START Data to examine

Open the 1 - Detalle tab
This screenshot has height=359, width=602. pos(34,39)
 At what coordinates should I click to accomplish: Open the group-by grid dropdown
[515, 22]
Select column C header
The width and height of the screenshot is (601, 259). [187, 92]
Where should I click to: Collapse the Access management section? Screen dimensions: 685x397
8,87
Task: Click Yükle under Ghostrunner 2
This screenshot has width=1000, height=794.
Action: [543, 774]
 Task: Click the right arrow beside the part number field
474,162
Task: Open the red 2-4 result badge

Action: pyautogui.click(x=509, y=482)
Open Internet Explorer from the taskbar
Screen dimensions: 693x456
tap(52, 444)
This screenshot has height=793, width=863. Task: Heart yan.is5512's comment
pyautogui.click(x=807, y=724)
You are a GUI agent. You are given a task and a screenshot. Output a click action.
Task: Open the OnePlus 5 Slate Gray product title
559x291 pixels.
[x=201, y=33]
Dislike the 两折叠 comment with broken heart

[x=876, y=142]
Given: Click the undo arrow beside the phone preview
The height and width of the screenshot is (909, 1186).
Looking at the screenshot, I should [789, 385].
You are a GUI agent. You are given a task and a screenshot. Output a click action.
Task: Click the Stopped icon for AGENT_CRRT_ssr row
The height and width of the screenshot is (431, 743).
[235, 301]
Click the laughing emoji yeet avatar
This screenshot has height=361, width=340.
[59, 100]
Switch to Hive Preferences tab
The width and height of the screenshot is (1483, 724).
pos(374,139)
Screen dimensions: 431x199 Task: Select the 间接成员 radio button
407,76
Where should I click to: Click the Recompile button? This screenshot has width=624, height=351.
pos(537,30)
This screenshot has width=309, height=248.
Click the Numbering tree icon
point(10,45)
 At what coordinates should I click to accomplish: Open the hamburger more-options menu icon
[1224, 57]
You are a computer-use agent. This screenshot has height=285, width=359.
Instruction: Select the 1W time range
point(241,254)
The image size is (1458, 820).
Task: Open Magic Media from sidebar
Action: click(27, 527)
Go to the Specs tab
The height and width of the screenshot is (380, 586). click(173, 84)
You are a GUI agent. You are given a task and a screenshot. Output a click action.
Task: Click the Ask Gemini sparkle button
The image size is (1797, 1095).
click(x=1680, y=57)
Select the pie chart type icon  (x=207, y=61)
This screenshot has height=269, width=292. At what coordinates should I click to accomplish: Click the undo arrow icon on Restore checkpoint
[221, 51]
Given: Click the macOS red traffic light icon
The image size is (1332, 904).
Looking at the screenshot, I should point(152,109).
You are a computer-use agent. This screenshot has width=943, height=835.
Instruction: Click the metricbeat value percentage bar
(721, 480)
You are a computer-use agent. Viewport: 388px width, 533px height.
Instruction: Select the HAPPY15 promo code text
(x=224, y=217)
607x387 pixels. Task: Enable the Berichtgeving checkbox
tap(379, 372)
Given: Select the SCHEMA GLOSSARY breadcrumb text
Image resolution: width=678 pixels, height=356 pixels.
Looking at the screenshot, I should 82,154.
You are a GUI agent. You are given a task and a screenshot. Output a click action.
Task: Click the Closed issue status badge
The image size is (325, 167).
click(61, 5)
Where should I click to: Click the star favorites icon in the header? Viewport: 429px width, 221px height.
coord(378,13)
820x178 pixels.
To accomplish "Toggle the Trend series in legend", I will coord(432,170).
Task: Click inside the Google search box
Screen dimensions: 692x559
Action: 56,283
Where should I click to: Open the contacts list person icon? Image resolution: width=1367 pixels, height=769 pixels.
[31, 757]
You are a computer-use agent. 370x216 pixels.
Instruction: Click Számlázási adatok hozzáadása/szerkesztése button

END Data to examine

*Required action*. Throughout the records above, find the lines in which the word "computer" appears and return them.

*Response to the task*.
You are a computer-use agent. This screenshot has height=285, width=359.
You are a computer-use agent. This screenshot has width=943, height=835.
You are a computer-use agent. Viewport: 388px width, 533px height.
You are a computer-use agent. 370x216 pixels.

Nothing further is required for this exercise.